JAL sees passenger traffic potentially returning to 50% of normal levels by March 2021

JAL is cutting costs by deferring aircraft deliveries, postponing route launches.

Japan Airlines plans a significant cost-cutting campaign to offset the effects of the COVID-19 crisis, and the carrier signaled this will include aircraft delivery deferrals. 

JAL declined to provide its usual financial forecast for its full fiscal year ending March 31, 2021. However, it did outline a potential scenario where international passenger demand returns to about 50% of normal levels by March 2021, and domestic demand recovers to 80-90%. 

JAL intends to cut fixed costs by ¥90 billion ($847 million) in the current fiscal year. The airline also plans to reduce its capital expenditure by ¥80 billion. These forecasts coincided with JAL’s announcement of a ¥93.7 billion loss for its fiscal first quarter ending June 30.

The carrier initially set a target of ¥50 billion in capital expenditure cuts for this fiscal year, and subsequently raised the goal to ¥80 billion. The carrier intends to achieve ¥60 billion of the savings total through aircraft delivery deferrals. JAL has a few Airbus A350s scheduled to be delivered this year, although it has not yet made an announcement regarding negotiations with Airbus. JAL also has some Boeing 787s remaining on order, but these have been delayed due to production issues.

The target for reducing fixed costs was previously set at ¥60 billion for the fiscal year, but JAL has now lifted the goal to ¥90 billion. The airline has already identified ¥16.6 billion in cost cuts from areas such as personnel, IT and advertising. The carrier has also reduced the amount earmarked for new route launches, bringing the fixed cost savings so far to ¥29 billion.
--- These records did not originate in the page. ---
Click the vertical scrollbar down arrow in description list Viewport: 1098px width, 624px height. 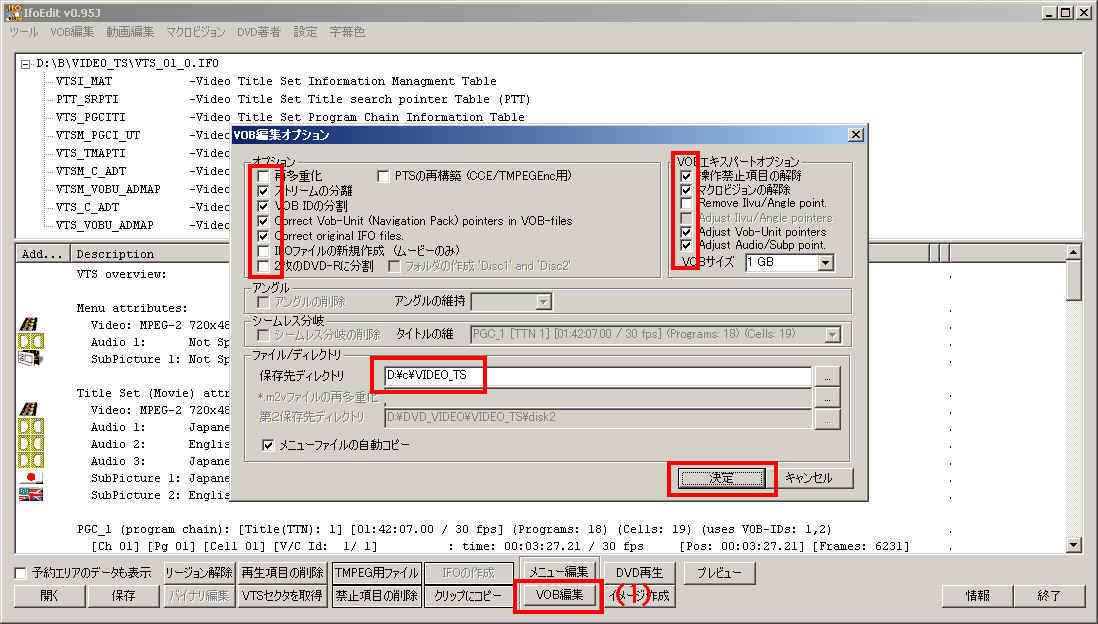[1074, 545]
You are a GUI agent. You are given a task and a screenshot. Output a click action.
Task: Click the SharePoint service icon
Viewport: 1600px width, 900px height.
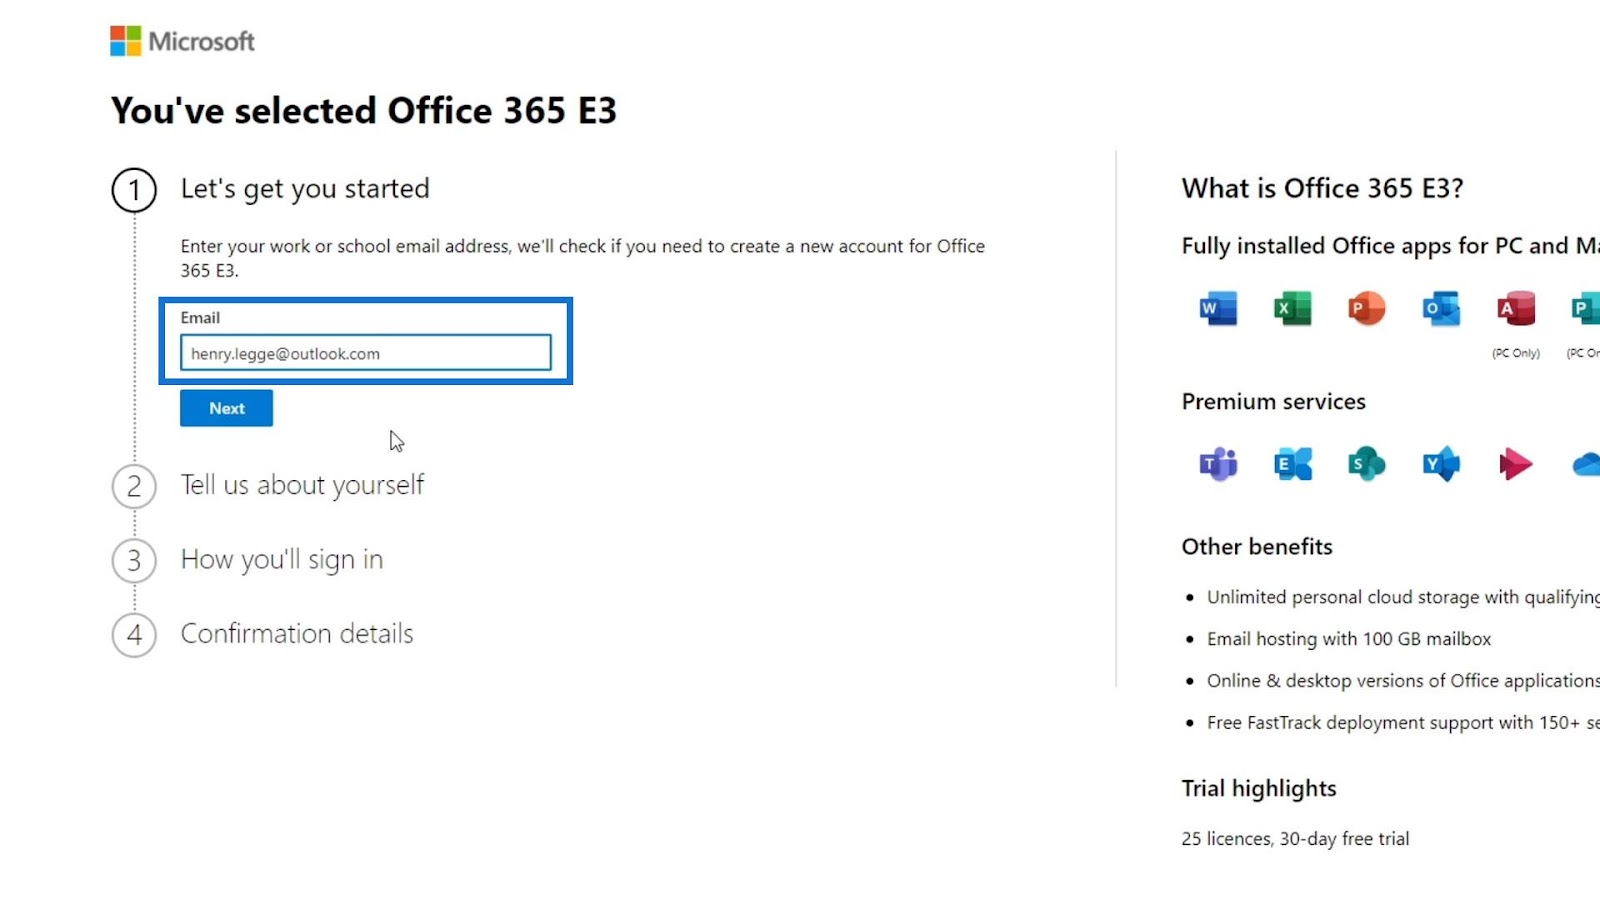pyautogui.click(x=1366, y=464)
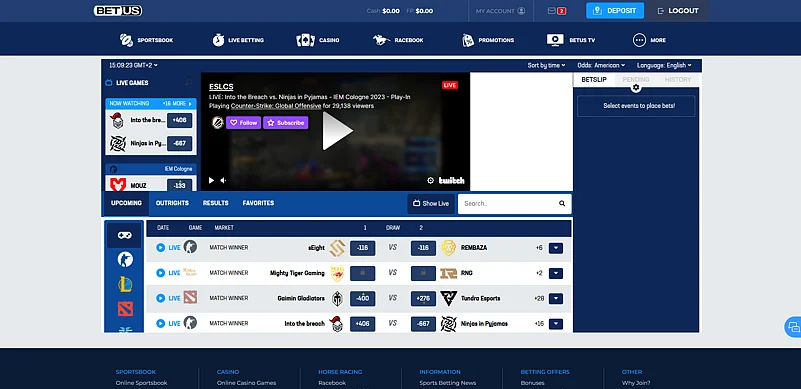Image resolution: width=801 pixels, height=389 pixels.
Task: Select Dota 2 game filter icon
Action: coord(125,308)
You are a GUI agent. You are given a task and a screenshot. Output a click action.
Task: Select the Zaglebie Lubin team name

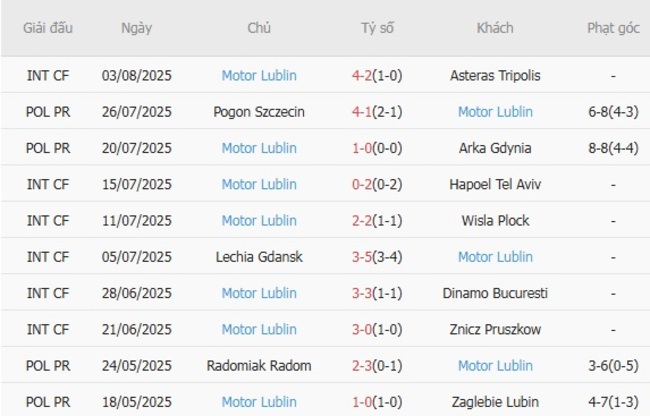495,402
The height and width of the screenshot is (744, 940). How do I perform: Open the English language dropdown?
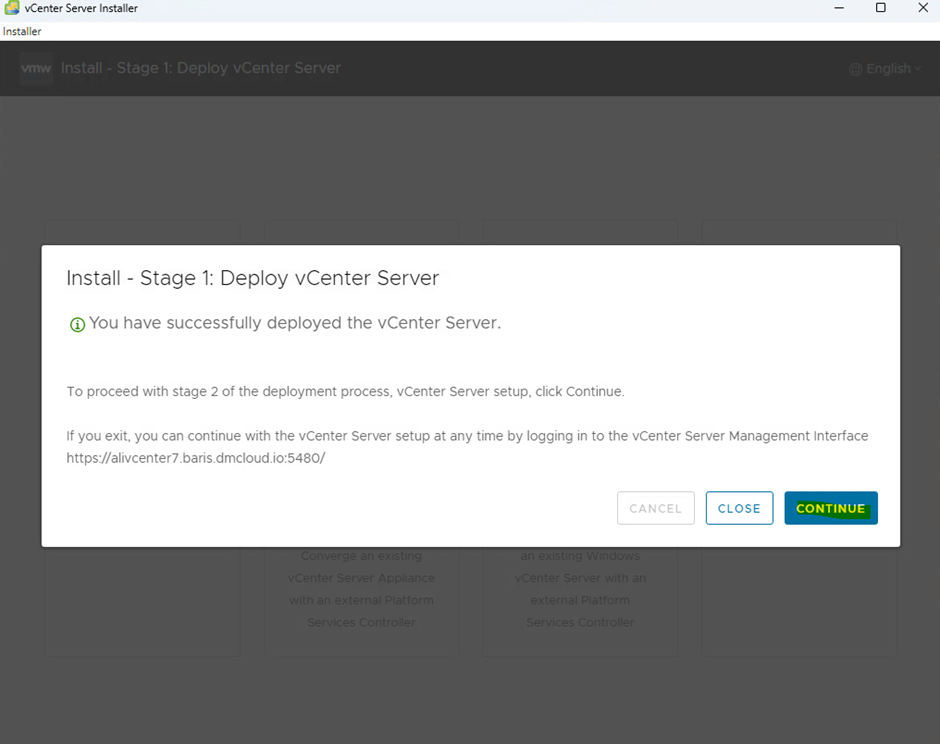click(x=887, y=69)
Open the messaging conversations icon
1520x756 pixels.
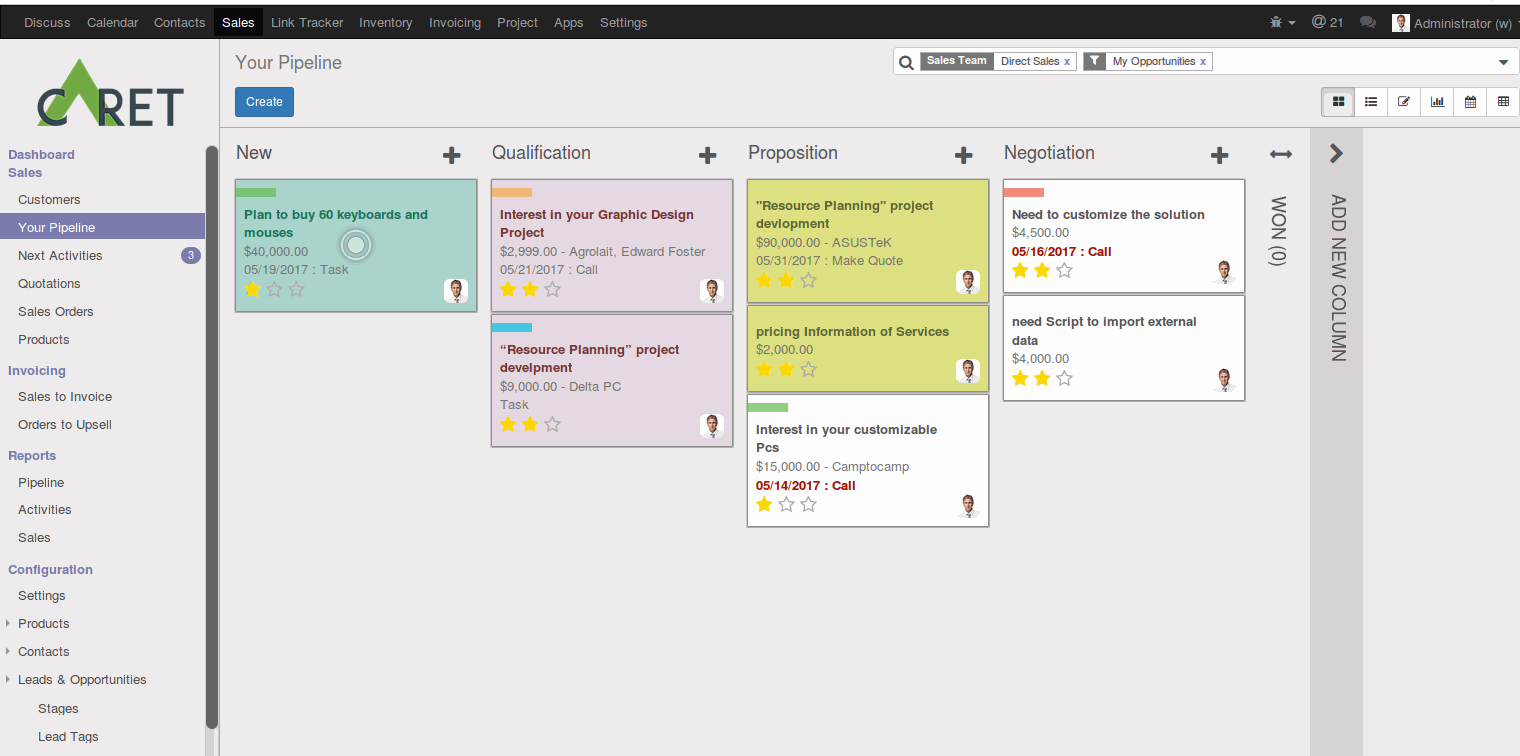pyautogui.click(x=1367, y=21)
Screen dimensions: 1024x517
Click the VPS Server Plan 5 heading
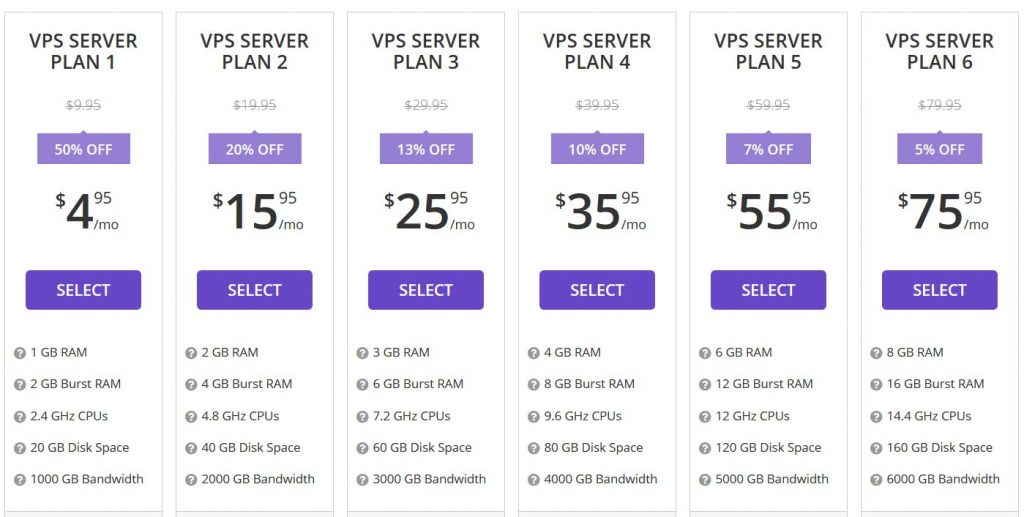[x=768, y=52]
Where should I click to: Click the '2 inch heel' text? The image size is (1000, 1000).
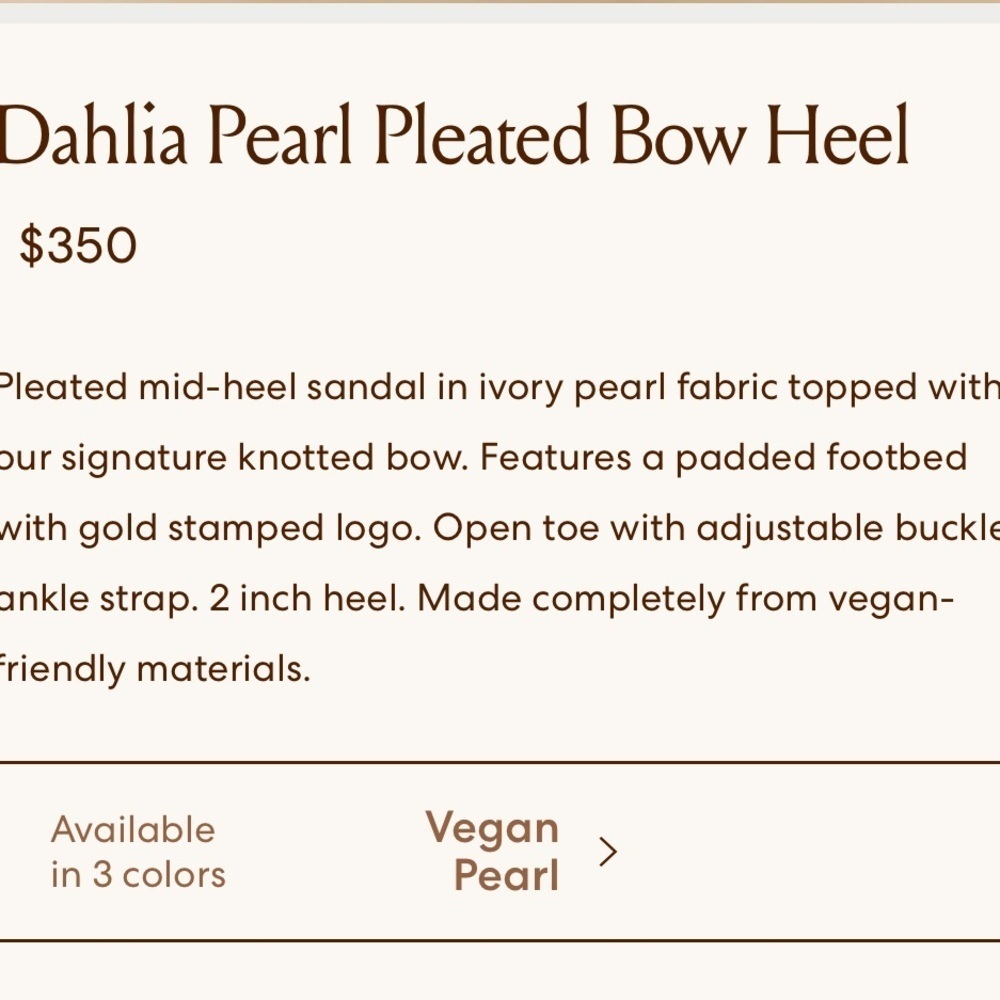pyautogui.click(x=305, y=599)
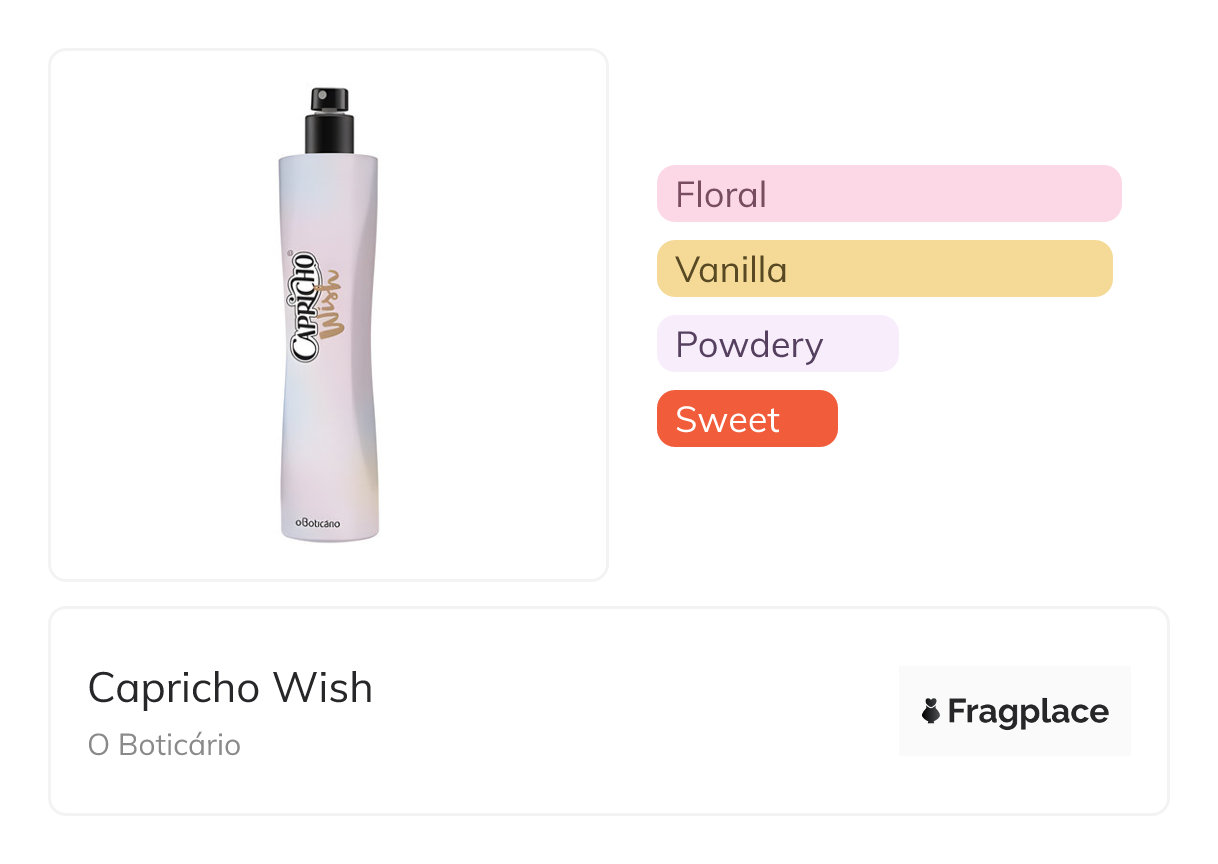The height and width of the screenshot is (864, 1218).
Task: Click the spray nozzle atop the bottle
Action: [x=329, y=98]
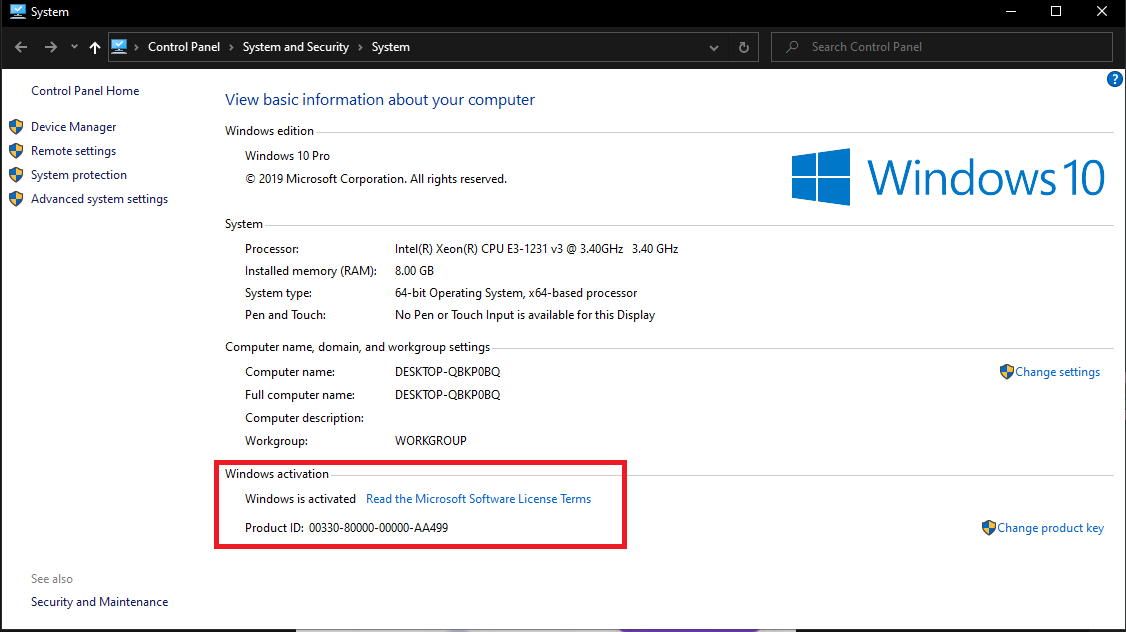Read the Microsoft Software License Terms
Image resolution: width=1126 pixels, height=632 pixels.
[478, 499]
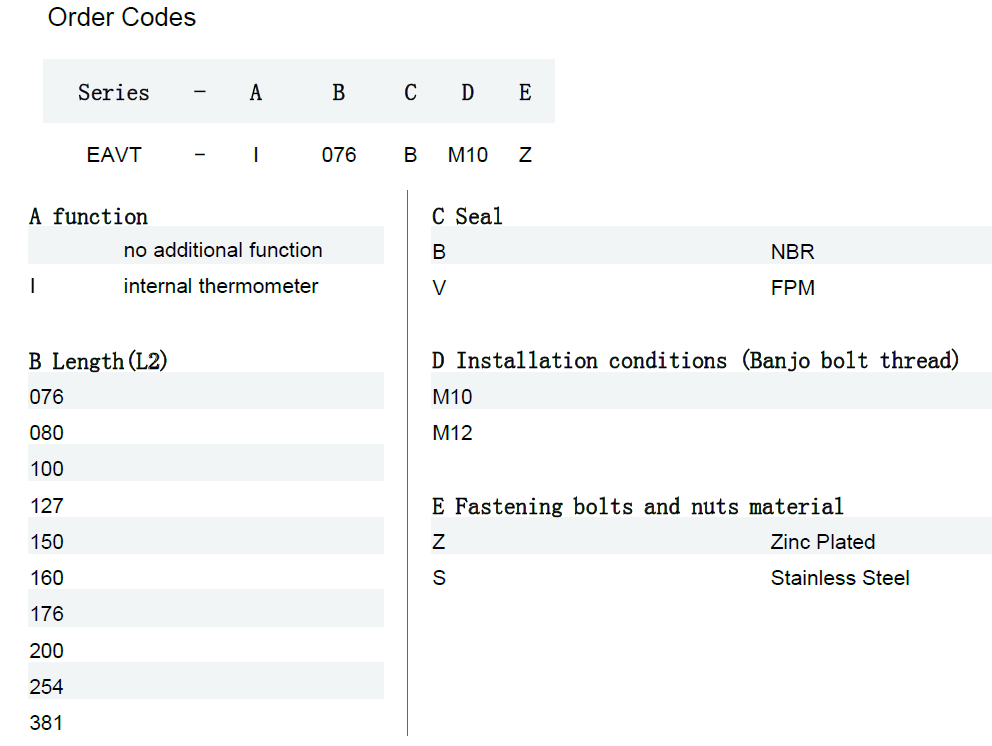Click the "B Length(L2)" section heading
The width and height of the screenshot is (992, 746).
pos(98,361)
JAL has no plans to reduce its current workforce. However, it has suspended its next recruitment intake, which was previously planned for April 2021.

Passenger traffic dropped by 94.2% in the June quarter on an 80.8% capacity decline. Cargo revenue was a rare bright spot, rising by 16.9% year-over-year in the quarter.

The carrier has raised about ¥300 billion in financing since February. It also has an unused credit line of ¥200 billion. At the end of June JAL’s cash-on-hand total was ¥394.3 billion.